If we avoid overriding the behavior of a backend and only use this feature in the cases where the backend provides no alternative, then the current plan for limited application (e.g. concat) and the system put in-place as codified is +1 from me.

My primary concern (this extends beyond this PR, so take with a grain of salt) is that a native backend comes out with a feature that we've already bolted on top in the Narwhals API. What is the future of this feature? Do we continue to route users through our own implementation? Do we adopt the upstream feature with a version check? Will users be surprised if their results differ depending on an interaction between the version of narwhals and the version of their backend?

The above questions don't need to be answered for this PR, but just highlights where my perspective originates :)

Some follow ups from previous discussion

But could I ask - are there any specific parts of the code that you found hard to follow?

Had some time to take a closer look at the code and I think it's pretty readable (to me)! The main entrypoint is get_supertype which calls specific paths if the passed types share an ancestor or not. However, I have a hard time relating the code back to the rules specified in the great docs you already have. That said, I don't think this is a problem that blocks merging.

If we go purely by the full diff, okay yes there is a big +1700.

However, this covers most of the source LOC changes:

dtypes/_supertyping.py +384
narwhals/_dispatch.py +83
A few lines in dtypes/_classes.py
We can reduce the diff by #3204 (comment) changes if needed?
That would mainly just shrink the number of files touched though, since IIRC it was what gave us the -142.

IMO, those are pretty good figures for a feature that every backend could use in concat + others like (#3396 (comment))

Point well-taken. The implementation is only a few hundred lines and we do stand to get future re-use out of this.
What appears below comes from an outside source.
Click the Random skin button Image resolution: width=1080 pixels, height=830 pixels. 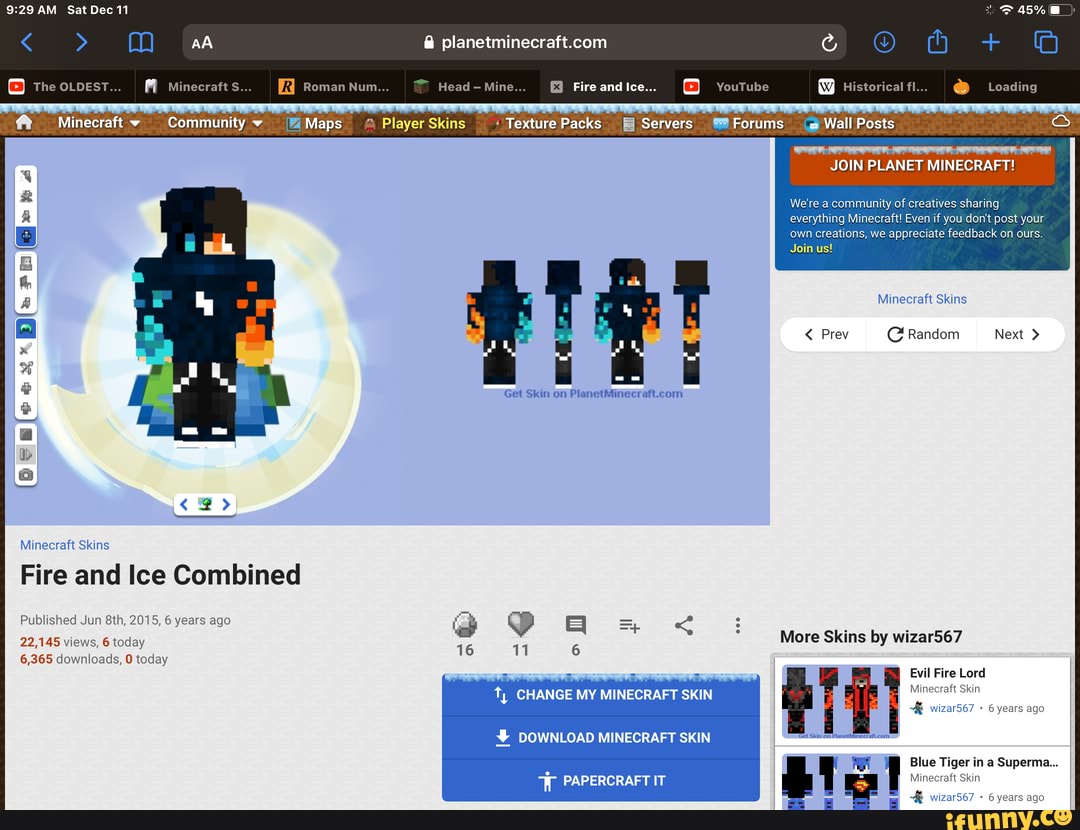pyautogui.click(x=923, y=335)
but what escape hatches can users rely on to completely subvert the promotion logic implemented here
I may not have spotted this in the code

Yeah this isn't implemented yet (see usage in (#3398) schema.py diff) but I agree would be useful to have.
So all together - if we want configuration - I'd be thinking of this as a jumping off point:

I think hatches at the call-site would be a bit better than passing messages into/out-of get_supertype. But let's cross this bridge when we get to it in the first application of this PR.